# What the task requires
Write out again the entries from the first line to the line that includes "400-8699-100 (35, 720)", keeping both of those lines.

[Given information Boundary: Start]

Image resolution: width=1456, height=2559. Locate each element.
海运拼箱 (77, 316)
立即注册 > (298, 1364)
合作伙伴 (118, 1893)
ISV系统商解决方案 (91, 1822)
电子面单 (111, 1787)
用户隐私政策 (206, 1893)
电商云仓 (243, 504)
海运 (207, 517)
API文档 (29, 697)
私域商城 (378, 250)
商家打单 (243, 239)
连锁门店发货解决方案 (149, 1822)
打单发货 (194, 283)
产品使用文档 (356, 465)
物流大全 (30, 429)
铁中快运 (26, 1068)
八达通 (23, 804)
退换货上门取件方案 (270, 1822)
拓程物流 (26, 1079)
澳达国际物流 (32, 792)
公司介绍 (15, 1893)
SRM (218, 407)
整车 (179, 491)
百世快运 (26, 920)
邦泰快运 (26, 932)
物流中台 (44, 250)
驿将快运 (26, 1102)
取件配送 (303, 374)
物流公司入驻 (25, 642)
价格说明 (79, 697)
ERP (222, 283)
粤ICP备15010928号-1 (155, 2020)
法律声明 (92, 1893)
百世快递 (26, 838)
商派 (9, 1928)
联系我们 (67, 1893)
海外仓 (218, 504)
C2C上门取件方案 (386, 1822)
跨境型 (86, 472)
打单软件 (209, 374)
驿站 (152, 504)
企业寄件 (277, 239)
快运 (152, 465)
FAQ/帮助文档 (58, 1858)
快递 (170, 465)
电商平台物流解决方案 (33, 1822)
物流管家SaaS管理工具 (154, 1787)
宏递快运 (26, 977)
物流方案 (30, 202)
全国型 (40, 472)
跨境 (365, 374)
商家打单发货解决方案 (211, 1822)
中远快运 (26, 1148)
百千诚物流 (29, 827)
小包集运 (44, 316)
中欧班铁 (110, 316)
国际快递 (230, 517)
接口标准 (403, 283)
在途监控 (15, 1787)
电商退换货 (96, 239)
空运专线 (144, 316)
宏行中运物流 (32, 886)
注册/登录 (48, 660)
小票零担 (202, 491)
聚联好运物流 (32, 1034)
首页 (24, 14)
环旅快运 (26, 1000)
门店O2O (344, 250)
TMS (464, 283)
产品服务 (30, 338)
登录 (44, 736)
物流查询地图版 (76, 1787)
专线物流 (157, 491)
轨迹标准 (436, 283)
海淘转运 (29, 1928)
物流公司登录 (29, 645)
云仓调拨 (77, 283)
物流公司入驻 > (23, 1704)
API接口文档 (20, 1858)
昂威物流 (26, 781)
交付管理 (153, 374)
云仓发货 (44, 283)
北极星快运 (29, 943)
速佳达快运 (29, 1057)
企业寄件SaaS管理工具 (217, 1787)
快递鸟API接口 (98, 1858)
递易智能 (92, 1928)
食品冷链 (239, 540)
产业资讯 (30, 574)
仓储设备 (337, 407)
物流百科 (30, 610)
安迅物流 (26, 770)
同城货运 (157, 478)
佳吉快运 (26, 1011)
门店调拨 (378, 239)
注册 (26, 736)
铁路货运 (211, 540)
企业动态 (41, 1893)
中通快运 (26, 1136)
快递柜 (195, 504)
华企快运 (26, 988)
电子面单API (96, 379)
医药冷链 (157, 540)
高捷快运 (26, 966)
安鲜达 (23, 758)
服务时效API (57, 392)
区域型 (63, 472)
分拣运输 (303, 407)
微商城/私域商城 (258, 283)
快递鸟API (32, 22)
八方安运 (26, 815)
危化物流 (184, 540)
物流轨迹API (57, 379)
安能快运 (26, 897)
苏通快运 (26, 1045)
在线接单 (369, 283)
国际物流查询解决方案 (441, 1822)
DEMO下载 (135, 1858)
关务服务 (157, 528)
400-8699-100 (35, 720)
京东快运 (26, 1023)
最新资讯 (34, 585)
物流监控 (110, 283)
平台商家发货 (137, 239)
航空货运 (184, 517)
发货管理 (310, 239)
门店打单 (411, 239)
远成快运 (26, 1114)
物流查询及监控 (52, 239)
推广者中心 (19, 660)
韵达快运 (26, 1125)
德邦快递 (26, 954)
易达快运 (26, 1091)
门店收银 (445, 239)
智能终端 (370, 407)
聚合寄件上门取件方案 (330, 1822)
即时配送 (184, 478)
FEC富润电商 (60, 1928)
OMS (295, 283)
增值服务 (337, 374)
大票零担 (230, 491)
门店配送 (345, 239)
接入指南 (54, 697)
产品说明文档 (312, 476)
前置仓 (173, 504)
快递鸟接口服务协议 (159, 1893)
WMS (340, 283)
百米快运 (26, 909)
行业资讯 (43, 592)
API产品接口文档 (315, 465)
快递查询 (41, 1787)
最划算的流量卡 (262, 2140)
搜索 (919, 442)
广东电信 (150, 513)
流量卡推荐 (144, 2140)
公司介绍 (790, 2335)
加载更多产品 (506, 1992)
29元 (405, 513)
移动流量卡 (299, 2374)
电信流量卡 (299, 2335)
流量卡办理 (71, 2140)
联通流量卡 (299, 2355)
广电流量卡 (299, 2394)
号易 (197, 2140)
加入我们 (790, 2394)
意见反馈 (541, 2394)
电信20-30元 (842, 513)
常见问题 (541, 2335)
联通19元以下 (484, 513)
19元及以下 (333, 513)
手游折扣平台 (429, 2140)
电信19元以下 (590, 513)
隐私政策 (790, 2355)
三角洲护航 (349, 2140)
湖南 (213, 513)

[Given information Boundary: End]

# Written answer
Image resolution: width=1456, height=2559. Locate each element.
海运拼箱 (77, 316)
立即注册 > (298, 1364)
合作伙伴 (118, 1893)
ISV系统商解决方案 (91, 1822)
电子面单 (111, 1787)
用户隐私政策 (206, 1893)
电商云仓 (243, 504)
海运 (207, 517)
API文档 (29, 697)
私域商城 (378, 250)
商家打单 (243, 239)
连锁门店发货解决方案 (149, 1822)
打单发货 (194, 283)
产品使用文档 (356, 465)
物流大全 (30, 429)
铁中快运 (26, 1068)
八达通 (23, 804)
退换货上门取件方案 (270, 1822)
拓程物流 (26, 1079)
澳达国际物流 (32, 792)
公司介绍 (15, 1893)
SRM (218, 407)
整车 (179, 491)
百世快运 (26, 920)
邦泰快运 (26, 932)
物流中台 (44, 250)
驿将快运 (26, 1102)
取件配送 (303, 374)
物流公司入驻 (25, 642)
价格说明 (79, 697)
ERP (222, 283)
粤ICP备15010928号-1 (155, 2020)
法律声明 (92, 1893)
百世快递 (26, 838)
商派 (9, 1928)
联系我们 (67, 1893)
海外仓 (218, 504)
C2C上门取件方案 (386, 1822)
跨境型 (86, 472)
打单软件 (209, 374)
驿站 (152, 504)
企业寄件 (277, 239)
快运 (152, 465)
FAQ/帮助文档 (58, 1858)
快递 (170, 465)
电商平台物流解决方案 (33, 1822)
物流管家SaaS管理工具 (154, 1787)
宏递快运 (26, 977)
物流方案 (30, 202)
全国型 (40, 472)
跨境 (365, 374)
商家打单发货解决方案 (211, 1822)
中远快运 (26, 1148)
百千诚物流 (29, 827)
小包集运 (44, 316)
中欧班铁 (110, 316)
国际快递 (230, 517)
接口标准 (403, 283)
在途监控 (15, 1787)
电商退换货 (96, 239)
空运专线 (144, 316)
宏行中运物流 (32, 886)
注册/登录 (48, 660)
小票零担 (202, 491)
聚联好运物流 (32, 1034)
首页 (24, 14)
环旅快运 (26, 1000)
门店O2O (344, 250)
TMS (464, 283)
产品服务 (30, 338)
登录 (44, 736)
物流查询地图版 (76, 1787)
专线物流 (157, 491)
轨迹标准 (436, 283)
海淘转运 (29, 1928)
物流公司登录 (29, 645)
云仓调拨 (77, 283)
物流公司入驻 > (23, 1704)
API接口文档 (20, 1858)
昂威物流 (26, 781)
交付管理 (153, 374)
云仓发货 (44, 283)
北极星快运 (29, 943)
速佳达快运 (29, 1057)
企业寄件SaaS管理工具 (217, 1787)
快递鸟API接口 (98, 1858)
递易智能 (92, 1928)
食品冷链 (239, 540)
产业资讯 (30, 574)
仓储设备 (337, 407)
物流百科 (30, 610)
安迅物流 (26, 770)
同城货运 (157, 478)
佳吉快运 (26, 1011)
门店调拨 (378, 239)
注册 (26, 736)
铁路货运 (211, 540)
企业动态 (41, 1893)
中通快运 (26, 1136)
快递柜 (195, 504)
华企快运 (26, 988)
电子面单API (96, 379)
医药冷链 (157, 540)
高捷快运 (26, 966)
安鲜达 (23, 758)
服务时效API (57, 392)
区域型 (63, 472)
分拣运输 (303, 407)
微商城/私域商城 (258, 283)
快递鸟API (32, 22)
八方安运 (26, 815)
危化物流 (184, 540)
物流轨迹API (57, 379)
安能快运 (26, 897)
苏通快运 (26, 1045)
在线接单 (369, 283)
国际物流查询解决方案 (441, 1822)
DEMO下载 (135, 1858)
关务服务 (157, 528)
400-8699-100 (35, 720)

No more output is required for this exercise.